Problem description: Return exactly the lines below, starting with the one that has "Monza (52, 1984)" and going on through the one that has "Mercato (26, 1984)".

[Saved entries]
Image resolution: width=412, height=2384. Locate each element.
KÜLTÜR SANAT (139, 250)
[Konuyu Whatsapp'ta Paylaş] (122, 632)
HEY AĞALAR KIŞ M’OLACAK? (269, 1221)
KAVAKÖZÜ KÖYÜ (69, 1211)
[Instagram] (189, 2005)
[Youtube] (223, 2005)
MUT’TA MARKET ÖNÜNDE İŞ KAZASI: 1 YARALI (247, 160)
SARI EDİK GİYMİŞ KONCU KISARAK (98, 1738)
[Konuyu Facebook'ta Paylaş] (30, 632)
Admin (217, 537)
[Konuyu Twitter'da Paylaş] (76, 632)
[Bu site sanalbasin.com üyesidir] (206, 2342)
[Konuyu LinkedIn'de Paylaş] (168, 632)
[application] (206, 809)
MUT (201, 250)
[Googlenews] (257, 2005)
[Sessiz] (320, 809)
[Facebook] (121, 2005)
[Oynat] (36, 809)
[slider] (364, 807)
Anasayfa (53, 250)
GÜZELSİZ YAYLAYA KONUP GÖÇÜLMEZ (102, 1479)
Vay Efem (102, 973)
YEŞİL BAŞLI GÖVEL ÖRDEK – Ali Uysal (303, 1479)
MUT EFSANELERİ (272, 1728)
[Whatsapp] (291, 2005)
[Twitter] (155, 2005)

---

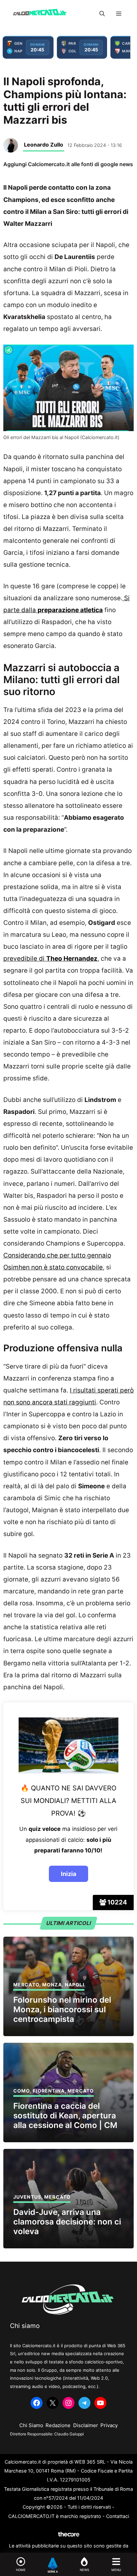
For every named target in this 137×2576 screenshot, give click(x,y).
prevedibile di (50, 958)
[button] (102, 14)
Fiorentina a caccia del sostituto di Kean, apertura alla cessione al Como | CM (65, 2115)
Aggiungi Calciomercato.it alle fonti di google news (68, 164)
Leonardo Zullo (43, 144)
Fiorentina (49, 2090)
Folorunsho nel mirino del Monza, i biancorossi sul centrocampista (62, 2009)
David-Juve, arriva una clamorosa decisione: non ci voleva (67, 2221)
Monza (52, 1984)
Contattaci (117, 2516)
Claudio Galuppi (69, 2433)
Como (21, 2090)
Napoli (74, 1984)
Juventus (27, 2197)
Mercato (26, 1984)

Exercise output:
Monza (52, 1984)
Contattaci (117, 2516)
Claudio Galuppi (69, 2433)
Como (21, 2090)
Napoli (74, 1984)
Juventus (27, 2197)
Mercato (26, 1984)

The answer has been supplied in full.